Turabi studied the board for a few moments, counting scout units, then flipped the channel selector: “Airborne Two, this is Green One, I don’t see any of your units up. What’s the problem?”

“Green One, we lost the diesel-powered pump for the refueling bladders,” the helicopter-company commander radioed back. The helicopters were refueled from giant twenty-thousand-deciliter collapsible rubber bladders, resembling tire inner tubes, using high-volume, diesel-powered pumps. They could have all the fuel they needed available — but if the pumps went out, getting the fuel into the aircraft’s fuel tanks was long, hard work. “Our first chopper should be airborne in five to ten minutes.”

“Two, if you ever again fail to report a malfunction like that in a timely manner, I’ll have your eyeballs for breakfast!” Turabi shouted. “Break. Airborne Three, how fast can you get a cover aircraft over to grid three-zero-Charlie?”

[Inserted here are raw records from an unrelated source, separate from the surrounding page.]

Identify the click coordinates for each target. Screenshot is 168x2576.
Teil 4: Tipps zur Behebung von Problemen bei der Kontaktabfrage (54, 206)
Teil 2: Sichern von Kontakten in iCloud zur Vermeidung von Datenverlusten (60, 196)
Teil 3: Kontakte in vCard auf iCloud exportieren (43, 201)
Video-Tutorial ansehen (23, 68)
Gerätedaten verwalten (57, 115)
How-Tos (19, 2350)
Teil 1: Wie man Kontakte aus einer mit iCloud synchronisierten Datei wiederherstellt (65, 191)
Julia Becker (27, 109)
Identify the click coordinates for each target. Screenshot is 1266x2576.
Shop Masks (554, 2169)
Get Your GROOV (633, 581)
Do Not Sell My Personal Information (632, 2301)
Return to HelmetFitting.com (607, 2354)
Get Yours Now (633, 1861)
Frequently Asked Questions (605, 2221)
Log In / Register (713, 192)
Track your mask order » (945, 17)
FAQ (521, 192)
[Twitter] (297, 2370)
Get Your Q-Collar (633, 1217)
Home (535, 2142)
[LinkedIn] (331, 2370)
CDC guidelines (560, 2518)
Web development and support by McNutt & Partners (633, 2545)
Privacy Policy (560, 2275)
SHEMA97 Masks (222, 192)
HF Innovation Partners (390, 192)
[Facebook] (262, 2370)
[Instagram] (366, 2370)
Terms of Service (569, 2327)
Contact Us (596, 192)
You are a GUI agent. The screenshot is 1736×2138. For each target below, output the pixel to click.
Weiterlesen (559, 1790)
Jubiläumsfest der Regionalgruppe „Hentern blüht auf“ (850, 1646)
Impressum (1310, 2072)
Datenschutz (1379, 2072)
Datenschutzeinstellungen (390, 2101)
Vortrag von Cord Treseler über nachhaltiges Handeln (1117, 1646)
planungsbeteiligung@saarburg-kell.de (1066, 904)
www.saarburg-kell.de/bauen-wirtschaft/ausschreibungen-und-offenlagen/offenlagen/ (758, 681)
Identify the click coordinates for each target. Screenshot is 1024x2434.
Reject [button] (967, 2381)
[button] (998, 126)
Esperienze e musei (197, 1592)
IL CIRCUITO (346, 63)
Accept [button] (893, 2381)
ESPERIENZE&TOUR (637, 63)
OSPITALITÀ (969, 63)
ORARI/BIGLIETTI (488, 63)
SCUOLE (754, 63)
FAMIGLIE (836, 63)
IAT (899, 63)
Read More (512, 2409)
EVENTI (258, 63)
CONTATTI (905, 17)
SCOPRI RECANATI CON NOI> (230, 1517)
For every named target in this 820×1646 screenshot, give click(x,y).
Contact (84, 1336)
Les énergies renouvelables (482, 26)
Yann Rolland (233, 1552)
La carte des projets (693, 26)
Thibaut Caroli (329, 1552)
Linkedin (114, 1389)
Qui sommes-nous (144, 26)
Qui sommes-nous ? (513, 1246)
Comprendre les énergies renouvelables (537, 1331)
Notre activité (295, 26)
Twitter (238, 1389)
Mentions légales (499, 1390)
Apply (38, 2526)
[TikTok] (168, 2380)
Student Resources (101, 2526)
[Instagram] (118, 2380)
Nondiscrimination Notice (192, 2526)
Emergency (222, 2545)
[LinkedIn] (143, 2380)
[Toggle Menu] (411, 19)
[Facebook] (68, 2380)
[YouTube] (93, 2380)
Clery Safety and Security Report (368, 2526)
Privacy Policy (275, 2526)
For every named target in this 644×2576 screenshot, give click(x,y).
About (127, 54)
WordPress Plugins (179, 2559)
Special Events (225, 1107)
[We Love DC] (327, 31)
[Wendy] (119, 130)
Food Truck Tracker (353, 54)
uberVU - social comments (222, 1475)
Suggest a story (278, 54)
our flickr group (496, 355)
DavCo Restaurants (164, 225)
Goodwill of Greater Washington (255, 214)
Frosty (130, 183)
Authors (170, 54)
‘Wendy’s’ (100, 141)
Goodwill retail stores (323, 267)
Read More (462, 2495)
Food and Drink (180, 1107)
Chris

“Green One, stand by,” the commander of another helicopter company reported. After a short but utterly nerve-racking wait: “Green One, I’ll send a unit in right now, ETE three minutes. He can be on station for about five minutes before he bingos.”

“Very well, Airborne Three. Break. Airborne Two, get your aircraft in the air as soon as you can, or—”

A tremendous explosion outside shook the command-post vehicle so hard that Turabi almost flew out of his seat. “What was that?” he shouted, struggling back to his seat.

“A bomb!” someone else shouted. “At least a two-hundred-kilo gravity bomb! It hit the radar truck!”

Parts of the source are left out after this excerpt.